Here a bit more documentation:

pdfutils(source, callback)

this function is a factory for Documents

arguments:

  • source: can be a Buffer or a String. If it’s a string, read from the
    file. If it’s a buffer, treat the buffer content as in-memory PDF.
    Please make sure to not change the buffer while using it by pdfutils!
  • callback(err, doc): a callback with the following arguments:
    • err: an error string when the pdf couldn’t be loaded successfully,
      otherwise null
    • doc: an instance of Document when the pdf is loaded successfully,
      otherwise undefined

Class PDFDocument

This class is generated by pdfutils(source, callback) described above.

members:

  • 0, 1, 2, 3, 4, … , n instances of the Pages contained by the
    Document. See description of Page below
  • length: number of Pages in a document
  • author: the author of the document or null if not known
  • creationDate: the creation date as integer since 1970-01-01
  • creator: creator of the document or null if unknown
  • format: exact format of this PDF file or null if unknown
  • keywords: keywords of the document as string or null if unknown
  • linearized: true if document is linearized,
    otherwise false
  • metadata: Metadata as string
  • modDate: last modification of pdf as integer since 1970-01-01
  • pageLayout: the layout of the pages. Can be on of the following strings or null if unknown:
    • singlePage
    • oneColumn
    • twoColumnLeft
    • twoColumnRight
    • twoPageLeft
    • twoPageRight
  • pageMode: the suggested viewing mode of a page. Can be one of the following strings or null if unkown:
    • none
    • useOutlines
    • useThumbs
    • fullscreen
    • useOc
    • useAttachments
  • permissions: the permissions of this document.
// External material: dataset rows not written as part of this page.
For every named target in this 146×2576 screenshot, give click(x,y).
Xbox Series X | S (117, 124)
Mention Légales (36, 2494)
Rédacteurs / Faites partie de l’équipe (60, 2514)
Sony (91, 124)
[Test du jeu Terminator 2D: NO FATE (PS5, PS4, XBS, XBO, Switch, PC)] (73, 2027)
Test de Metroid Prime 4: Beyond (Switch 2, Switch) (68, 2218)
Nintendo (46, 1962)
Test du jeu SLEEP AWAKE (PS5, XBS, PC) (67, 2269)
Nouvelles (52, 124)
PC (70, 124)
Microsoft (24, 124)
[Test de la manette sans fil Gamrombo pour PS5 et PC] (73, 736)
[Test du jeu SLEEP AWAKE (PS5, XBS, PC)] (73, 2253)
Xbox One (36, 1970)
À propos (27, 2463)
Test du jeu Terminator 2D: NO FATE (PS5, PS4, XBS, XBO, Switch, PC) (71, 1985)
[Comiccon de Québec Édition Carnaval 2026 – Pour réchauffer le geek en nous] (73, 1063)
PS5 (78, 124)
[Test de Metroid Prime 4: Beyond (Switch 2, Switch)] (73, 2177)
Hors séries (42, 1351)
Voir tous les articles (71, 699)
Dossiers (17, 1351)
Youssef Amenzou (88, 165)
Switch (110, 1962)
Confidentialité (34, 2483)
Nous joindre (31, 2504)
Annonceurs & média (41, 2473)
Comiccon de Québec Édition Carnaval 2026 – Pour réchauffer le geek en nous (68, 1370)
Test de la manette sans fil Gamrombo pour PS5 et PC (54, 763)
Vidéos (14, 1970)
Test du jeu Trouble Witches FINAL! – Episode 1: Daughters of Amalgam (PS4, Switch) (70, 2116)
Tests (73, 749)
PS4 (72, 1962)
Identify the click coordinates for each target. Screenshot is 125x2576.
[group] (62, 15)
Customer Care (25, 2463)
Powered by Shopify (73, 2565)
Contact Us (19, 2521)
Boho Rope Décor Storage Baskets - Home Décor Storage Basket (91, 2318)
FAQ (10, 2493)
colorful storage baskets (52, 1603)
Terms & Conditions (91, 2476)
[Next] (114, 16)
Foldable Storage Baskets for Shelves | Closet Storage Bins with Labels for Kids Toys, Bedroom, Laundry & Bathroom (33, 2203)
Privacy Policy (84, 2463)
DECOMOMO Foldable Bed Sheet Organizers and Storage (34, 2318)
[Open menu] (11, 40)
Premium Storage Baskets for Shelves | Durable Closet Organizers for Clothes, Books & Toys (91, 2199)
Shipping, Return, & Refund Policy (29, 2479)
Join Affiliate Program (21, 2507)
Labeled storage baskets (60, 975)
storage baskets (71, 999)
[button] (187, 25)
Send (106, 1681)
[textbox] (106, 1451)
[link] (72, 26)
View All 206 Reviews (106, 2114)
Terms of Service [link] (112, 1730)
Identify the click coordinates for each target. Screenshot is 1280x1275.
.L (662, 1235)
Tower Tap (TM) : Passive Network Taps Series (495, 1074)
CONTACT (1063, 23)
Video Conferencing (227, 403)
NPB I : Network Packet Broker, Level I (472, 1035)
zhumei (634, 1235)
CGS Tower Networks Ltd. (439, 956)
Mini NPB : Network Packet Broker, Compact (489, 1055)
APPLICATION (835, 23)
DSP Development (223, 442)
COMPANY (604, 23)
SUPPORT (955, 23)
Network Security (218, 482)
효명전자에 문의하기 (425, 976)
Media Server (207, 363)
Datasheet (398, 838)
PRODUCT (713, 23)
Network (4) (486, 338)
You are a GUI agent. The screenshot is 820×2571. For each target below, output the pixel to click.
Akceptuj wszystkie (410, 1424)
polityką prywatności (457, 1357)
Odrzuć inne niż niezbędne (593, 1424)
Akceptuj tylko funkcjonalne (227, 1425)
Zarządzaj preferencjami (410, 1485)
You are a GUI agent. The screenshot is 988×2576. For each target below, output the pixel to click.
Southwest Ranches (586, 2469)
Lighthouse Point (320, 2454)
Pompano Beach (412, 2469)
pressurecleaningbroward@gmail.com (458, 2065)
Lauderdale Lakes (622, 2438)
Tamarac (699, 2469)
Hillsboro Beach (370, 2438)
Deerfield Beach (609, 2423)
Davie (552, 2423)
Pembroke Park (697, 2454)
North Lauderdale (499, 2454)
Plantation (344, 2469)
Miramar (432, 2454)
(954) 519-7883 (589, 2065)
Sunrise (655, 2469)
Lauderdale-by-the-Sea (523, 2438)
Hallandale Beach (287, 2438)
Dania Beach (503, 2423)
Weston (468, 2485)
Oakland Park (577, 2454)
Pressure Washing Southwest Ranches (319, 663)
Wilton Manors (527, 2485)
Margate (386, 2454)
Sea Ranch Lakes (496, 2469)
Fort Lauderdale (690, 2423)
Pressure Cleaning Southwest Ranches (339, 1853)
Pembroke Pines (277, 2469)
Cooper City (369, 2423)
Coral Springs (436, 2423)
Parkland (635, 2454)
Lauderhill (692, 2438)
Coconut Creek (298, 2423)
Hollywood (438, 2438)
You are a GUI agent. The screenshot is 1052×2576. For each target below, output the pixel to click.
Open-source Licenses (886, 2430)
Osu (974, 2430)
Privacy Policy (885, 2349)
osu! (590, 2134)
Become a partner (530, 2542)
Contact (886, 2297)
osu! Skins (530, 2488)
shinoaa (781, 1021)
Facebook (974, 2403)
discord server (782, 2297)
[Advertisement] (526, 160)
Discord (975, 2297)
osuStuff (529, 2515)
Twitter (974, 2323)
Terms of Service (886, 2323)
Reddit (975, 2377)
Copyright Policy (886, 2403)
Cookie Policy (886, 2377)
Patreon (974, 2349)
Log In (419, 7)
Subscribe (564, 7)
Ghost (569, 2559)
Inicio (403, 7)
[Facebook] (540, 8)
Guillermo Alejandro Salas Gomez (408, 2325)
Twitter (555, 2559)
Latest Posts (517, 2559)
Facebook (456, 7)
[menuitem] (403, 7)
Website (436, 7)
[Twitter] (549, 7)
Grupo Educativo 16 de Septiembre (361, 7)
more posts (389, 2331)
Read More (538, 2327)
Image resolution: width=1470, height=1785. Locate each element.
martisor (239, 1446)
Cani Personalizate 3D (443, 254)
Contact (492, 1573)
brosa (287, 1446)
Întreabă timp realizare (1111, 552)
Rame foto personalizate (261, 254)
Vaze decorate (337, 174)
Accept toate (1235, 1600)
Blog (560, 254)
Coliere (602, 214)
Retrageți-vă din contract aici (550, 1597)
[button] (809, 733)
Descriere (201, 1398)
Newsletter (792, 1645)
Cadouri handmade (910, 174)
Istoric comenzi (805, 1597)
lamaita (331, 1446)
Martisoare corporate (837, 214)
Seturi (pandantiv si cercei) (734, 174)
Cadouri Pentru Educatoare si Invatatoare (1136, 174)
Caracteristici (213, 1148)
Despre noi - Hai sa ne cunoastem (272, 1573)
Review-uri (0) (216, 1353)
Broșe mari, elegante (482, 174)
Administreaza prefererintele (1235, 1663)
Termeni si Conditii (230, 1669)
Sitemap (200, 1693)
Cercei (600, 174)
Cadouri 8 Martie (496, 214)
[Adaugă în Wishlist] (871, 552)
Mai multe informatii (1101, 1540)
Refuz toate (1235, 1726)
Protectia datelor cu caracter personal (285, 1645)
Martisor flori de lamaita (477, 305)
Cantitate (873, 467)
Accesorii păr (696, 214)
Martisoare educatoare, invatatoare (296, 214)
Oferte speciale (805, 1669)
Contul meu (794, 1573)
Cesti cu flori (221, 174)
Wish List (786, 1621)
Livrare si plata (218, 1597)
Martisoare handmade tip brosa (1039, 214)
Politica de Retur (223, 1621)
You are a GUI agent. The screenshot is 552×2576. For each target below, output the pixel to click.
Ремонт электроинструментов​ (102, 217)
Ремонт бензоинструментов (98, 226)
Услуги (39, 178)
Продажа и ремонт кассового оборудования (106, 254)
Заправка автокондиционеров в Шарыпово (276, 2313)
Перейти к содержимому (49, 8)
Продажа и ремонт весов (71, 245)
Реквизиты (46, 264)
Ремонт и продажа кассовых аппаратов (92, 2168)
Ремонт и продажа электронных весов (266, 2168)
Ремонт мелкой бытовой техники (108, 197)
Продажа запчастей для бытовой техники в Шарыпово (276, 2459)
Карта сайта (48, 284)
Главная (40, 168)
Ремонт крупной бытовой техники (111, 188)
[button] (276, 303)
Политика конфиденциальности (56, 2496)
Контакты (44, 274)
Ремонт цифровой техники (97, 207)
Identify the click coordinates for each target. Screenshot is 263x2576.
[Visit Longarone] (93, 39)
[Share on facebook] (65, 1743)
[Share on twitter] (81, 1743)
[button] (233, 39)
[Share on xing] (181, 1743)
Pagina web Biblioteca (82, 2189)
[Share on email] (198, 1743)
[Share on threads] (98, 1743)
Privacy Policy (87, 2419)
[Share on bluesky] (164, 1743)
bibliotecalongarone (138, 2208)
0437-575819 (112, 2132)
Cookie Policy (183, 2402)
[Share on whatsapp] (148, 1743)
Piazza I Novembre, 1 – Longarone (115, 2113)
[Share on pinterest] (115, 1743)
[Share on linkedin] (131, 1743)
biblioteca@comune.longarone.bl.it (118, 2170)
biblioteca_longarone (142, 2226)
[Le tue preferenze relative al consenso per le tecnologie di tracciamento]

Is an object with the following members:
    • print: whether the user is allowed to print
    • modify: whether the user is allowed to modify the document
    • copy: whether the user is allowed to take copies of this document
    • notes: whether the user is allowed to make notes
    • fillForm: whether the user is allowed to fill out forms
  • producer: producer of a document or null if unknown
  • subject: subject of this document or null if unknown
  • title: title of the document or null if unknown

Class PDFPage

This class represents a page of a document

members:

  • width: width of the document
  • height: width of the document
  • index: number of this page.
  • label: label of this page or null if no label was defined.
  • links: array containing links of a page
  • asSVG(opts): returns an instance of PageJob described below, opts is an
    optional argument with an Object with the following optional fields:
    • maxWidth: maximal width of the resulting SVG in px.
    • minWidth: minimal width of the resulting SVG in px.
    • maxHeight: maximal height of the resulting SVG in px.
    • minHeight: minimal height of the resulting SVG in px.
    • width: the width of the resulting SVG in px. Overwrites minWidth and
      maxWidth.
    • height: the height of the resulting SVG in px. Overwrites minHeight and
      maxHeight.
  • asPDF(opts): returns an instance of PageJob described below, opts is an
    optional argument with an Object with the following optional fields:
    • maxWidth: maximal width of the resulting PDF in pt.
    • minWidth: minimal width of the resulting PDF in pt.
    • maxHeight: maximal height of the resulting PDF in pt.
    • minHeight: minimal height of the resulting PDF in pt.
    • width: the width of the resulting PDF in pt. Overwrites minWidth and
      maxWidth.
    • height: the height of the resulting PDF in pt. Overwrites minHeight and
      maxHeight.
  • asPNG(opts): returns an instance of PageJob described below, opts is an
    optional argument with an Object with the following optional fields:
    • maxWidth: maximal width of the resulting PNG in px
    • minWidth: minimal width of the resulting PNG in px
    • maxHeight: maximal height of the resulting PNG in px
    • minHeight: minimal height of the resulting PNG in px
    • width: the width of the resulting PNG in px. Overwrites minWidth and
      maxWidth.
    • height: the height of the resulting PNG in px. Overwrites minHeight and
      maxHeight.
  • asText(opts): returns an instance of PageJob described below. opts is an
    optional argument with an Object, which is currently ignored.

Class PDFPageJob

This class inherits Stream. It handles
converting a Page (described above) to SVG, PNG or Text

members:

  • links: array containing links of a page, translated to fit the output page.

events:

  • data: emitted when a new chunk of the converted file is available
  • end: emitted when the file is successfully converted
  • error: emitted when the file cannot be converted. Is not implemented yet.

members:

  • toFile(path, [options]): writes a page to the file in the desired format.
  • see Stream for further members.

License

This module is licensed under GPL.